Clinton's outrage over prescription drug "price-gouging," and her vow to "lay out a plan to take it on," sent pharmaceutical and biotechnology stocks into a four-percent slide Monday.
In Iowa the next day, she announced her plan that would cap out-of-pocket drug costs for working families at US$250 per month for covered medications.
It would require pharmaceutical companies to spend a certain portion of their revenue on research and development, and would aim to cut down on direct-to-consumer advertising by companies that receive substantial federal tax breaks.
"I want to both protect consumers and promote innovation, while putting an end to profiteering," she said.
- End ban on cheap imports
She also vowed to end the ban on US consumers purchasing US-made drugs from countries that sell them for less than in the United States.

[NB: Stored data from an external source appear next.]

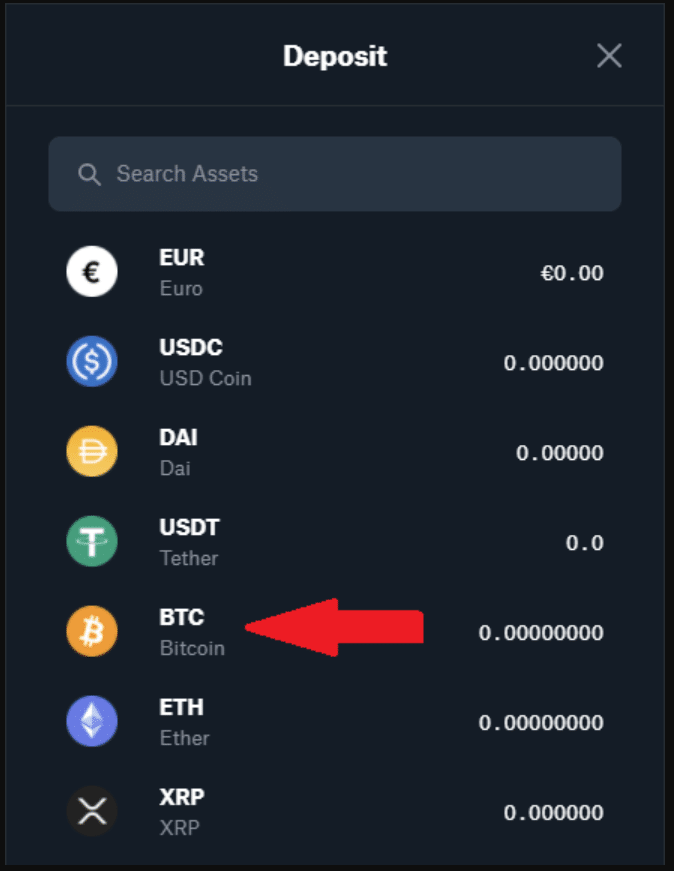Click the Bitcoin 0.00000000 balance
Screen dimensions: 674x871
click(541, 633)
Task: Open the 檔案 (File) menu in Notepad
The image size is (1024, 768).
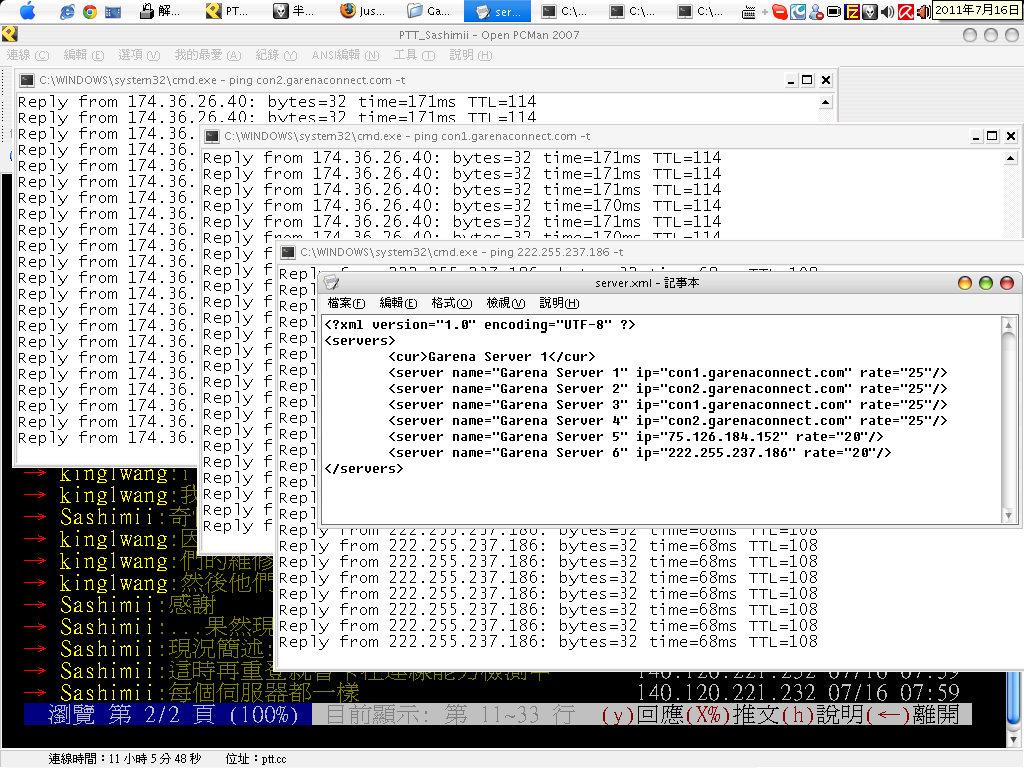Action: pyautogui.click(x=346, y=303)
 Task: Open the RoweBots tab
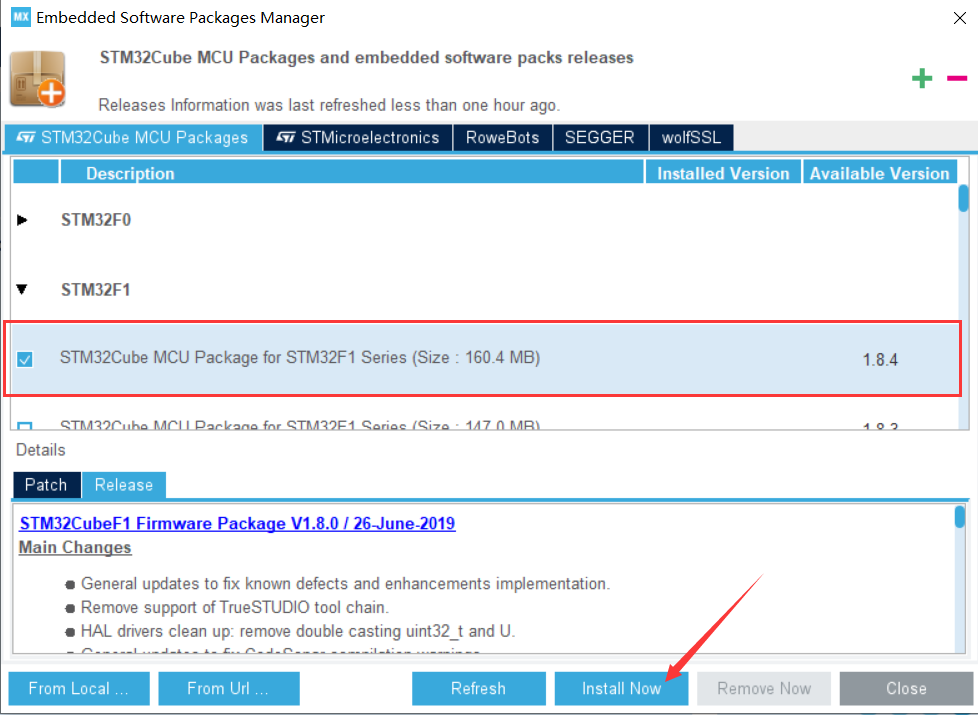502,137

"If the medicine you need costs less in Canada you should be able to buy it from Canada, or any other country that meets our safety standards," she said.
The United States' neighbor to the north has national health insurance for all, and the huge scope of "economies of scale" usually lowers costs, including for medications.
Clinton also returned to the issue of the company of the moment, Turing Pharmaceuticals, which in August purchased the rights to a 60-year-old drug, Daraprim, and soon afterward raised its price 50-fold, from US$13.50 per pill to US$750.
"That's price-gouging, pure and simple," Clinton said, without mentioning the company by name.
Turing's chief executive, Martin Shkreli, told NBC news Tuesday that the company would lower the price of Daraprim, but did not say what the new price would be.
"There were mistakes made with respect to helping people understand why we took this action. I think that it makes sense to lower the price in response to the anger that was felt by people," Shkreli said.
Daraprim fights toxoplasmosis, one of the most common food-borne diseases. It often infects people with immune systems that have been weakened by HIV and AIDS, or from chemotherapy.
Shkreli previously defended the price hike, saying his firm was taking a money-losing drug and turning it into a profit-maker that would spur more research and innovation.
"We're taking the revenue from Daraprim and trying to come up with a better, safer, more effective version of it," Shkreli told CNBC on Monday.
As for the headline-grabbing original price tag, he said "we took it to a price where we can make a comfortable profit but not any ridiculous profit."